Wi-SUN is often touted as the low-power, mesh-network protocol that’ll underlie smart-city IoT implementations. Wi-SUN field-area networks (FANs) are highly robust solutions that support a range of data-rate options with scalability, security, and interoperability. They’re also self-forming, self-healing networks that can handle thousands of nodes in the face of disrupting events such as storms, cyberattacks, and/or power-usage constraints.
In efforts to bolster its Wi-SUN portfolio, Silicon Labs last year announced its EFR32FG25 sub-GHz wireless systems-on-chips (SoCs), which the company claims as a superior solution for long-range, low-power transmissions.
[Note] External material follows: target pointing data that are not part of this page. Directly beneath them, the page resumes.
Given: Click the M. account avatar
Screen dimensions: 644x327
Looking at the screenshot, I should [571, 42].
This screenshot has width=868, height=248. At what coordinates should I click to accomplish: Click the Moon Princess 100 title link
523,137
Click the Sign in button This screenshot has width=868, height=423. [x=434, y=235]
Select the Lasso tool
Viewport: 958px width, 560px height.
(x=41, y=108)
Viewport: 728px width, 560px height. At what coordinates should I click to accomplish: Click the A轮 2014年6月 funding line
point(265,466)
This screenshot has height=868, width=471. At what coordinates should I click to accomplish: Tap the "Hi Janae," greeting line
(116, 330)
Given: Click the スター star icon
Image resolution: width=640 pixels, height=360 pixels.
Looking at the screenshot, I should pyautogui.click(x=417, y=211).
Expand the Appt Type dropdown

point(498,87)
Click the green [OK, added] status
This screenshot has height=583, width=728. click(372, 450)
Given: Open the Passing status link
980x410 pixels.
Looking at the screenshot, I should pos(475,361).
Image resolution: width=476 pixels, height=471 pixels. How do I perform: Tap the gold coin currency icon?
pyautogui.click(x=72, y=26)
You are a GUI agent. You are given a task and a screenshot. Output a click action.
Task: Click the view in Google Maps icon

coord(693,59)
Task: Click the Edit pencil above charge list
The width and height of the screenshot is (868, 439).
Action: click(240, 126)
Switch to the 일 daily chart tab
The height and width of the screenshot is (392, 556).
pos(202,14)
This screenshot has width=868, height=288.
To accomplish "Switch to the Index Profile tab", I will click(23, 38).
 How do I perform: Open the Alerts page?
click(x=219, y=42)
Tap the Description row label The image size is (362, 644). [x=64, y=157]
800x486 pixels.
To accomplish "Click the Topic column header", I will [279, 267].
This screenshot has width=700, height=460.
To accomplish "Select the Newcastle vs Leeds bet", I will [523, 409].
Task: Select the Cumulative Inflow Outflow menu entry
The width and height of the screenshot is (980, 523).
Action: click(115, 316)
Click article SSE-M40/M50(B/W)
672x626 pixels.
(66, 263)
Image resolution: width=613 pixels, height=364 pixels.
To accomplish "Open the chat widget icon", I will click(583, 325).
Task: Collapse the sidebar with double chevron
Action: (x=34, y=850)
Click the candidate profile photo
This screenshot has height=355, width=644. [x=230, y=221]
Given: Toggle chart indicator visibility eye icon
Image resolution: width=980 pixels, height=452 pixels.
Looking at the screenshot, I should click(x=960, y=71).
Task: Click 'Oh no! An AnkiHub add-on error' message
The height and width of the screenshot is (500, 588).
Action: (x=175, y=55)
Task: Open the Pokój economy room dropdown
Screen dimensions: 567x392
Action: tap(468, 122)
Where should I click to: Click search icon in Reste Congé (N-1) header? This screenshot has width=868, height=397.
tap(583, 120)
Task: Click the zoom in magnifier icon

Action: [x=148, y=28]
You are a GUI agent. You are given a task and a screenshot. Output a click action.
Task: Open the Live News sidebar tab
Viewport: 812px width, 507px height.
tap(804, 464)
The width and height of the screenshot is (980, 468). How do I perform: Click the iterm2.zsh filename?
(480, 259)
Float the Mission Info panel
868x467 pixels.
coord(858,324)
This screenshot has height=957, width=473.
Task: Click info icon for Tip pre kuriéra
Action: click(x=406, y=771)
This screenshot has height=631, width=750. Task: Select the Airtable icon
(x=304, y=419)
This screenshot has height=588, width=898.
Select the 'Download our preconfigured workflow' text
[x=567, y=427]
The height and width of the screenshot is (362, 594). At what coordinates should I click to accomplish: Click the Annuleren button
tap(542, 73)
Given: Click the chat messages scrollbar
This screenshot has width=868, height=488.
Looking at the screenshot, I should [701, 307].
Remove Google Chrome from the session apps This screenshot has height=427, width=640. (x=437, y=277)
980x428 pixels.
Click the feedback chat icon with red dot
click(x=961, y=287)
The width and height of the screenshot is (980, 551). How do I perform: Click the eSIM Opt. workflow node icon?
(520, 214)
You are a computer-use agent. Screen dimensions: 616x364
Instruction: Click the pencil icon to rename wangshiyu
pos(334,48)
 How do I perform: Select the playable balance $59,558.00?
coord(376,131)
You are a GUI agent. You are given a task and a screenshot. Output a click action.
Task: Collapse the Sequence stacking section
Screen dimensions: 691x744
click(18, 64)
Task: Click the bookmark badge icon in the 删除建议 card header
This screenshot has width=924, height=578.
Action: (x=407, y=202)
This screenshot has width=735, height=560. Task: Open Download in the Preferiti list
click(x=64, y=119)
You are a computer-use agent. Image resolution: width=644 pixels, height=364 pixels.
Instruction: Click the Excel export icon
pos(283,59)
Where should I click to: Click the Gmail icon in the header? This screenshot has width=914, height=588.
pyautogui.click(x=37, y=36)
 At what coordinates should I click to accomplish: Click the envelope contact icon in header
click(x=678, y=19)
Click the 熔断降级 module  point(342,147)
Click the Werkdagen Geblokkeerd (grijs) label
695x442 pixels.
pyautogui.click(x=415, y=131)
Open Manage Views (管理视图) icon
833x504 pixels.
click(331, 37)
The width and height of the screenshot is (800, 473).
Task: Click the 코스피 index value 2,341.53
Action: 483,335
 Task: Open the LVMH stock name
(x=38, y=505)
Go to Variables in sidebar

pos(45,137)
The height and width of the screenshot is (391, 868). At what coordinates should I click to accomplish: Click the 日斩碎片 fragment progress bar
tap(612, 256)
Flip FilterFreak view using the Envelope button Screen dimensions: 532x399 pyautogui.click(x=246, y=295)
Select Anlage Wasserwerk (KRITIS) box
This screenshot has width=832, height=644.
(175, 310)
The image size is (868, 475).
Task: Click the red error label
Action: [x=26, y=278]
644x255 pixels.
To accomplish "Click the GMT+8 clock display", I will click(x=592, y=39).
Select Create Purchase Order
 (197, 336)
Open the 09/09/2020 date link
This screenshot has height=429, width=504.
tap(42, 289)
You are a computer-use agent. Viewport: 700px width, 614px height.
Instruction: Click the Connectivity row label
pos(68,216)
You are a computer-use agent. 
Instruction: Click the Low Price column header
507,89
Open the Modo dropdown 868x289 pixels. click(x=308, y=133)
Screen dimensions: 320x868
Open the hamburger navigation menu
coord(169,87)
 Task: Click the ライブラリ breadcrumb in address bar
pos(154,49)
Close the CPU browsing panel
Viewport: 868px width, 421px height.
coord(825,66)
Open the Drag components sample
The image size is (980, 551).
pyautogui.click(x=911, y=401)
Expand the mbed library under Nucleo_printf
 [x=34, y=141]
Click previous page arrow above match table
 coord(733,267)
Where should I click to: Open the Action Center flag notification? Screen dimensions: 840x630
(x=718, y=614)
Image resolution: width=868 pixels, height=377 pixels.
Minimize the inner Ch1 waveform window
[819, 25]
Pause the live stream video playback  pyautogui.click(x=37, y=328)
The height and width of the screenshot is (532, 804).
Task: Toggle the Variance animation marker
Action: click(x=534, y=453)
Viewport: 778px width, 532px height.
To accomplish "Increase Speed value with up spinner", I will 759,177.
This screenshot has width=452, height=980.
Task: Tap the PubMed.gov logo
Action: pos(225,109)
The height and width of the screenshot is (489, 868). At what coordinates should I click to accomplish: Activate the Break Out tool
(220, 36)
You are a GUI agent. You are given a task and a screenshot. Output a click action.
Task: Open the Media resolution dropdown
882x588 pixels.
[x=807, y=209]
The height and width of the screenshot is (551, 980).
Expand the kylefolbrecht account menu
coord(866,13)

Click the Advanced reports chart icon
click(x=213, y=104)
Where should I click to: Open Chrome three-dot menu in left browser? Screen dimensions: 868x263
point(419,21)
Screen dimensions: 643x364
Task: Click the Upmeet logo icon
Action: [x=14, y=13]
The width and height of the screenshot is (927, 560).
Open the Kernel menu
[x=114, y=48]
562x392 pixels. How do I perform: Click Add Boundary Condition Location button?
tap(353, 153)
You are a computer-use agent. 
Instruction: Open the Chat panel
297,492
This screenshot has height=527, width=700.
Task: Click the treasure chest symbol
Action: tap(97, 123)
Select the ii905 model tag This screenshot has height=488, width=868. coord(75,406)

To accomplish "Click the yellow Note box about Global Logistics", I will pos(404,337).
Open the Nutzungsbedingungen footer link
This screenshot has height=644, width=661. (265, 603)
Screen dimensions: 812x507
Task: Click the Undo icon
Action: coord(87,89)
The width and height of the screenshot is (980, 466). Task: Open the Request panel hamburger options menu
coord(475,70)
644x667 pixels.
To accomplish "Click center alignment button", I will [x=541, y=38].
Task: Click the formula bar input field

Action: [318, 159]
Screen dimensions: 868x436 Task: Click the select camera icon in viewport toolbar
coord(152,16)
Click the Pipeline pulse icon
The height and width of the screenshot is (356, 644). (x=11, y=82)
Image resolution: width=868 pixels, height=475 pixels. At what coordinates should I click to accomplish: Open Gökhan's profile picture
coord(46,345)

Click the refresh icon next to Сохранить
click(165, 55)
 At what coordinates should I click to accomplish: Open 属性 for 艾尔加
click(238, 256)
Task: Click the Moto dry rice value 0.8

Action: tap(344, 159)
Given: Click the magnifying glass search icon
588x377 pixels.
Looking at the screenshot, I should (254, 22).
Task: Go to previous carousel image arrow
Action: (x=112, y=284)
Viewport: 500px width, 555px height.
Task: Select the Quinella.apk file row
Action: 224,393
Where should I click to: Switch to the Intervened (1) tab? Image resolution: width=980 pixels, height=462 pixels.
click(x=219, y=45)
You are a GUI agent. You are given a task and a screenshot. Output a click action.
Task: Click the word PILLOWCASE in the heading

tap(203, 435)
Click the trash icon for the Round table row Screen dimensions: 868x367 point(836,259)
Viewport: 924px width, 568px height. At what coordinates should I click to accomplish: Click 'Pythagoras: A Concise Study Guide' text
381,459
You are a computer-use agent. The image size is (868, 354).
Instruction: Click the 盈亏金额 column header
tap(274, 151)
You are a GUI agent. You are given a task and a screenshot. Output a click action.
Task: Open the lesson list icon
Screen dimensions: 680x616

Now widely available, the FG25 SoCs are able to broadcast up to 3 km with minimal data loss in dense, urban canyon environments when coupled with SiLabs’ forthcoming EFF01 front-end module.
In addition, the FG25 is the first of SiLabs’ SoCs to support the orthogonal frequency-division multiplexing (OFDM) modulation schemes introduced in Wi-SUN FAN 1.1. OFDM supports highly efficient modulation with data bandwidths of up to 3.6 Mb/s. Thanks to the higher data rates, the FG25 SoC enables the large networks needed by smart cities where the nodes can number in the thousands. The device also is now certified by the Wi-SUN Alliance for the PHY layer of the FAN 1.1 profile, which lessens the burden placed on designers as they design Wi-SUN FAN 1.1-compliant devices.
As an example of the FG25’s utility in large-scale smart-city rollouts, Landis+Gyr adopted the device for use in smart meters. With the FG25, Landis+Gyr has a device that offers more random-access memory (RAM) than SiLabs' FG12, which it had been designing into its meters. The company also needed a means of implementing OFDM schemes, which the FG25 offers, too. Integrating both the MCU and transceiver on the same SoC, the FG25 uses the same form factor as Landis+Gyr’s existing module, making it easier to integrate the new device.